**Data provided**
*** Block opens ***
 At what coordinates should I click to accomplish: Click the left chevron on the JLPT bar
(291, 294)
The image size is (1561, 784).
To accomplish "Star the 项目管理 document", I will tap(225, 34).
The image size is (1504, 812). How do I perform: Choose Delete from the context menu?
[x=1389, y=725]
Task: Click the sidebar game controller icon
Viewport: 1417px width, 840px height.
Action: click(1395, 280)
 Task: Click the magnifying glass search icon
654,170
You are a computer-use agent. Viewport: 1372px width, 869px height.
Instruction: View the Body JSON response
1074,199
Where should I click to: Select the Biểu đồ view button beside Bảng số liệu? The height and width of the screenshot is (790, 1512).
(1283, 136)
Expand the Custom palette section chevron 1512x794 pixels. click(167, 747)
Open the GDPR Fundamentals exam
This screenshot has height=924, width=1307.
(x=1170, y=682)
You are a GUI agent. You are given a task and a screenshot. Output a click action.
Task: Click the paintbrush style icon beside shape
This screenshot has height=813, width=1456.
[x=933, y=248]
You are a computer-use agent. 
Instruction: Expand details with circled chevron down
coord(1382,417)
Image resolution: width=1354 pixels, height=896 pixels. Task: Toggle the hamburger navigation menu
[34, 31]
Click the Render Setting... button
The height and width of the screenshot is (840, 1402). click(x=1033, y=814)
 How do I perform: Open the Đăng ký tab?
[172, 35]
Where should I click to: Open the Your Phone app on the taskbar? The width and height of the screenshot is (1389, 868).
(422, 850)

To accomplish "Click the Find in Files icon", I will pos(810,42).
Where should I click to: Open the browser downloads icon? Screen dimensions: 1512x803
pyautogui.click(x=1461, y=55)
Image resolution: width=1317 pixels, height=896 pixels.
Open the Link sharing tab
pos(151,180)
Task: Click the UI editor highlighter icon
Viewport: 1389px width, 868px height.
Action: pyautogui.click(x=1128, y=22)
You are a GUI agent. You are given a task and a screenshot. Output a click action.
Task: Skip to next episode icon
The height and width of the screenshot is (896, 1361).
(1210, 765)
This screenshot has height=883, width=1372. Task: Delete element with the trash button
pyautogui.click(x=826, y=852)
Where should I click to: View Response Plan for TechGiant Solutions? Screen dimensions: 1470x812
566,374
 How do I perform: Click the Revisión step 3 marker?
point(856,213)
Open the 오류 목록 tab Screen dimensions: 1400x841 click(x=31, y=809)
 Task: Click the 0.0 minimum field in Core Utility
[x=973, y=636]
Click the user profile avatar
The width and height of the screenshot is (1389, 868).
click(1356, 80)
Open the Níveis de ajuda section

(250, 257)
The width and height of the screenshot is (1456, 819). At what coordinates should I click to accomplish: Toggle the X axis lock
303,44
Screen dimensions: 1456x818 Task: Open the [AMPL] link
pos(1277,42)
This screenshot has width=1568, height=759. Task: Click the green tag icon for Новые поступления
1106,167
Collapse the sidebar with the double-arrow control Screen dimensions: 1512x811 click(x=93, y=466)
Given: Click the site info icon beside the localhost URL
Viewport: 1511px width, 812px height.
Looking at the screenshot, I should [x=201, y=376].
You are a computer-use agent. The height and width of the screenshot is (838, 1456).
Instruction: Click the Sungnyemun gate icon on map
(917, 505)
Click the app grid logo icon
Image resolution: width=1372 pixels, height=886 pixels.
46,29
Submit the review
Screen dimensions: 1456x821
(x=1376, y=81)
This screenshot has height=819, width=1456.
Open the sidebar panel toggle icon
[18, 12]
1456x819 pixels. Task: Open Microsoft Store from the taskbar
*** Block closes ***
Filter the entries down to the lines that hold "will". Copy those lines.

To accomplish "Star the 项目管理 document", I will tap(225, 34).
To accomplish "Click the Find in Files icon", I will pos(810,42).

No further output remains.